Ruben Onsu secara mengejutkan mengungkapkan alasan di balik keputusannya untuk tidak lagi memberikan nafkah kepada keluarganya selama periode enam bulan terakhir. Keputusan yang diambil oleh presenter ternama ini sontak menimbulkan berbagai spekulasi dan pertanyaan di kalangan publik, mengingat perannya sebagai kepala keluarga yang selama ini dikenal sangat bertanggung jawab. Pernyataan ini disampaikan Ruben Onsu dalam sebuah kesempatan wawancara yang kemudian beredar luas, membuka tabir alasan di balik langkah drastis yang diambilnya.
Tantangan Bisnis yang Menguras Tenaga
Menurut pengakuan Ruben Onsu, keputusan tersebut bukan diambil tanpa pertimbangan matang, melainkan sebagai respons terhadap berbagai tantangan bisnis yang sedang dihadapinya. Selama beberapa waktu terakhir, bisnis kuliner dan hiburan yang ia bangun dilaporkan mengalami pasang surut. Beberapa lini bisnisnya membutuhkan suntikan dana segar dan restrukturisasi manajemen untuk kembali bangkit.
Ruben menjelaskan bahwa untuk menyelamatkan dan memulihkan aset-aset bisnisnya, ia terpaksa harus memprioritaskan pengalokasian sumber daya finansial. Hal ini berarti menunda sementara kewajiban nafkah keluarga dalam bentuk tunai, demi memastikan keberlangsungan bisnis yang selama ini menjadi tulang punggung finansial keluarganya. Ia merasa bahwa kegagalan bisnis dapat berimbas lebih besar pada kesejahteraan keluarga dalam jangka panjang.
Dampak pada Hubungan Keluarga
Keputusan ini tentu saja memiliki dampak yang signifikan pada hubungan keluarga Ruben Onsu, terutama dengan sang istri, Sarwendah. Meskipun tidak dirinci secara mendalam, tersirat bahwa Sarwendah memahami dan mendukung keputusan suaminya demi kebaikan bersama. Dukungan dari Sarwendah menjadi salah satu faktor penting yang memungkinkan Ruben melewati masa-masa sulit ini.
Ruben Onsu juga menekankan bahwa ini bukan berarti ia sepenuhnya lepas tangan dari tanggung jawab sebagai suami dan ayah. Ia memastikan bahwa kebutuhan primer anak-anaknya tetap terpenuhi, meskipun ia tidak lagi secara langsung memberikan alokasi dana rutin untuk kebutuhan rumah tangga selama periode tersebut. Prioritas utama adalah memastikan bahwa bisnis yang ia kelola dapat kembali stabil agar dapat menafkahi keluarga secara berkelanjutan.

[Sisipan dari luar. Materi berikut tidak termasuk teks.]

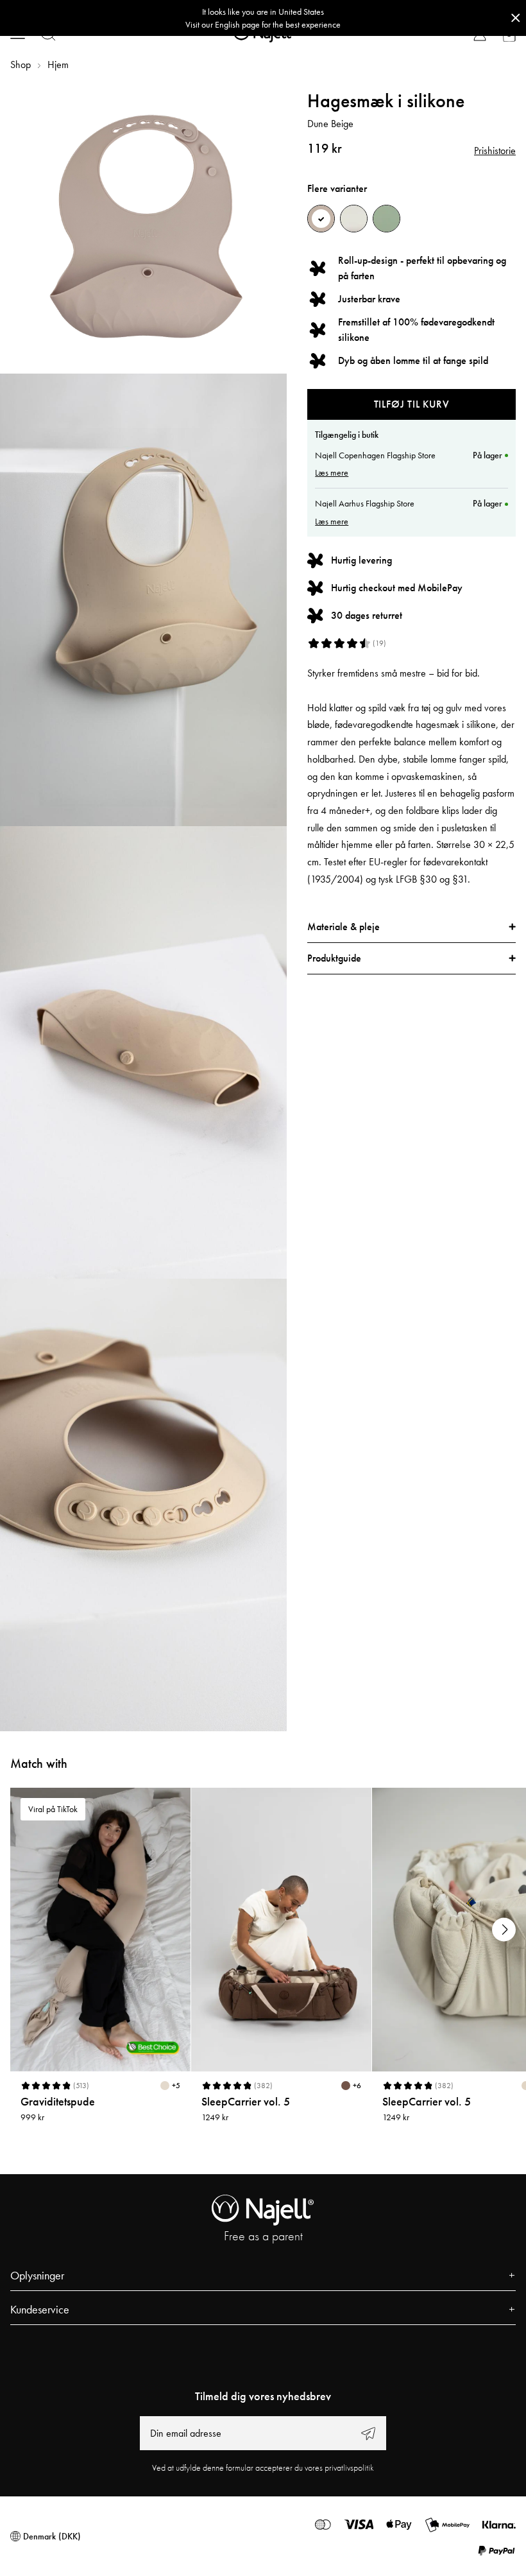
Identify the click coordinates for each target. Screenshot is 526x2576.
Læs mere (331, 472)
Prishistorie (495, 150)
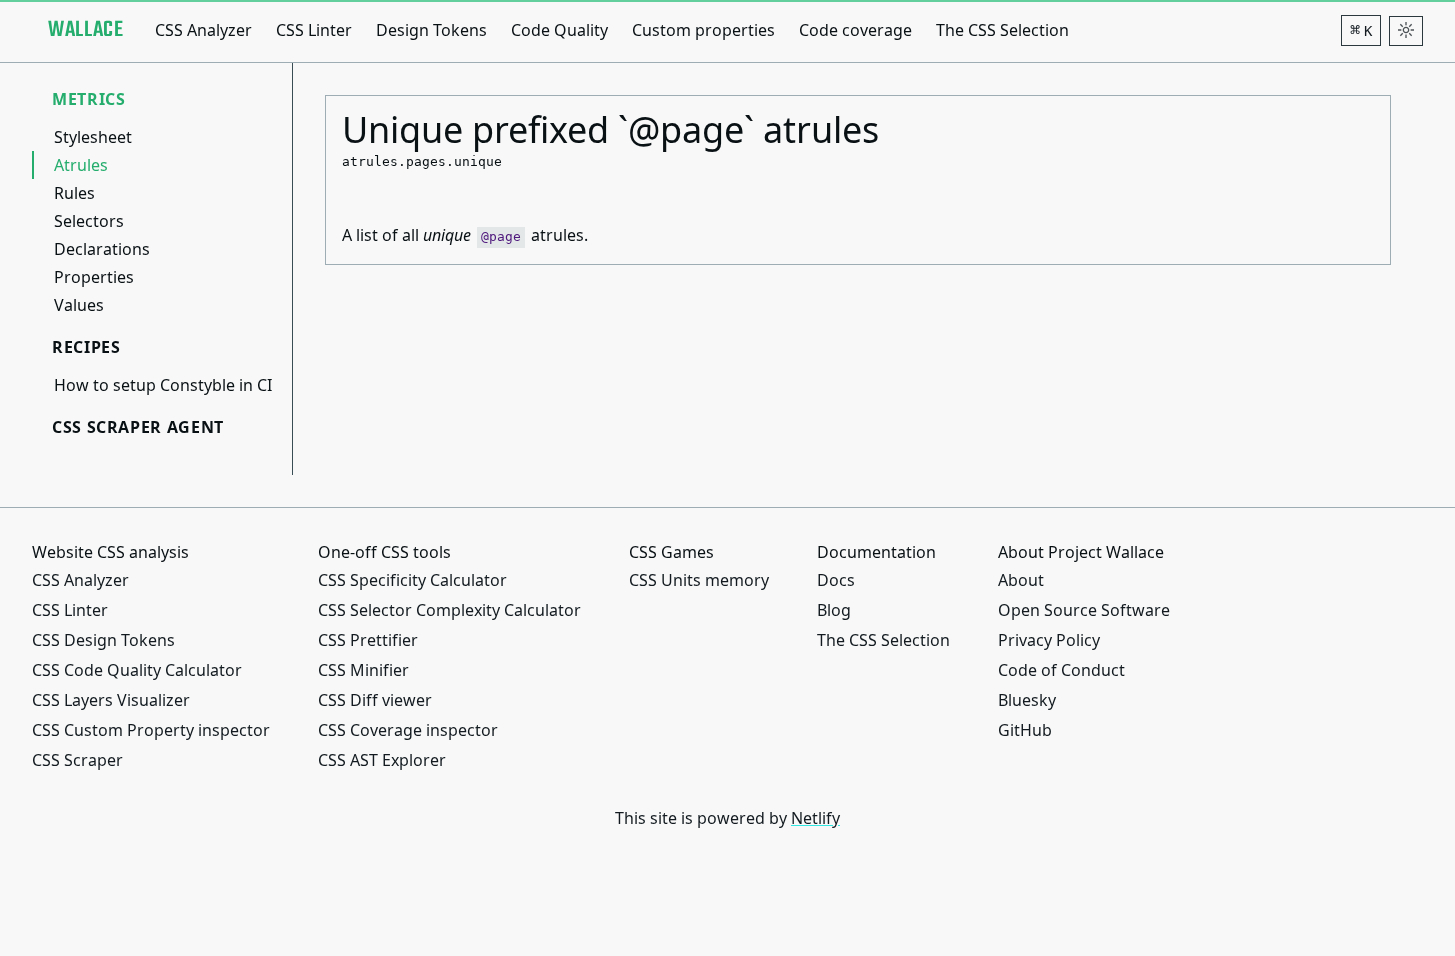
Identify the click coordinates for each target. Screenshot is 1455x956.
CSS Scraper (77, 760)
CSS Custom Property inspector (151, 730)
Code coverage (855, 30)
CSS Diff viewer (375, 700)
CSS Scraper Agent (138, 427)
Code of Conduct (1061, 670)
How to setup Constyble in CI (163, 385)
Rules (74, 193)
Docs (836, 580)
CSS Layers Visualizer (111, 700)
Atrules (81, 165)
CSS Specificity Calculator (412, 580)
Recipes (86, 347)
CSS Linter (314, 30)
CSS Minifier (363, 670)
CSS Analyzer (203, 30)
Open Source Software (1084, 610)
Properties (94, 277)
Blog (834, 610)
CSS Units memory (699, 580)
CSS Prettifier (368, 640)
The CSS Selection (1002, 30)
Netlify (815, 818)
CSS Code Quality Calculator (137, 670)
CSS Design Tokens (103, 640)
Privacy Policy (1049, 640)
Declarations (102, 249)
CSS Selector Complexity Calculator (449, 610)
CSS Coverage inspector (408, 730)
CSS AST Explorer (382, 760)
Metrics (88, 99)
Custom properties (703, 30)
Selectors (89, 221)
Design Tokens (431, 30)
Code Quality (559, 30)
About (1021, 580)
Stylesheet (93, 137)
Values (79, 305)
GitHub (1025, 730)
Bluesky (1027, 700)
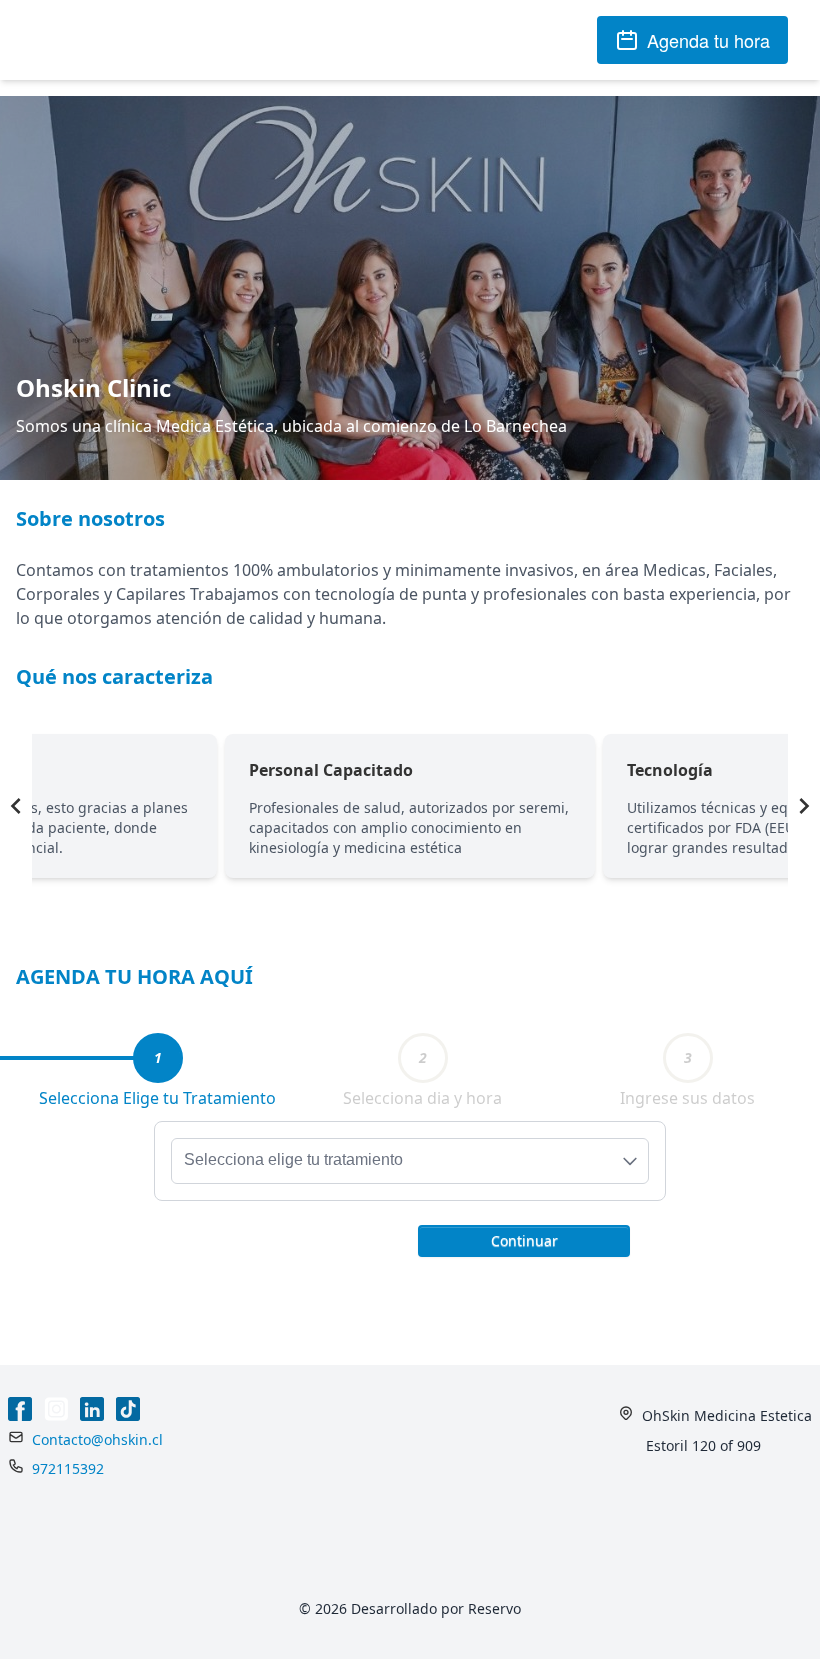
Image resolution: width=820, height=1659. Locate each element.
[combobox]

Fokus pada Pemulihan Bisnis
Ruben Onsu mengibaratkan situasi ini seperti sedang melakukan “perbaikan besar-besaran” pada sebuah mesin yang vital. Ia percaya bahwa dengan melakukan penyesuaian drastis saat ini, bisnisnya akan dapat kembali beroperasi dengan lebih efisien dan menguntungkan di masa depan.
Menurut data umum tren bisnis di Indonesia, sektor kuliner dan hiburan memang seringkali rentan terhadap perubahan ekonomi dan selera pasar. Banyak pengusaha yang menghadapi tantangan serupa untuk mempertahankan bisnis mereka di tengah persaingan yang semakin ketat dan perubahan perilaku konsumen. Kisah Ruben Onsu ini menjadi refleksi dari perjuangan banyak pelaku usaha di Tanah Air.
Komunikasi dan Kepercayaan
Kunci utama dalam menghadapi situasi krisis seperti ini adalah komunikasi yang terbuka dan kepercayaan yang kuat antar anggota keluarga. Ruben Onsu tampaknya telah berhasil menjaga fondasi ini, meskipun dihadapkan pada keputusan yang sangat sulit. Kepercayaan Sarwendah terhadap visi dan kepemimpinan Ruben menjadi elemen krusial yang memungkinkan keluarga ini melewati badai tersebut.
Harapan untuk Masa Depan
Ruben Onsu mengungkapkan harapannya agar dalam waktu dekat, bisnisnya dapat kembali pulih dan ia dapat kembali menjalankan perannya sebagai kepala keluarga dengan sepenuhnya. Ia juga berharap publik dapat memahami keputusannya yang diambil demi masa depan keluarganya yang lebih baik. Perjuangan Ruben Onsu ini memberikan gambaran tentang realitas dunia bisnis yang penuh tantangan, di mana terkadang keputusan sulit harus diambil demi keberlanjutan. Keputusan ini, meskipun mengejutkan, juga menunjukkan dedikasi dan keberaniannya dalam menghadapi kesulitan demi keluarga dan usahanya.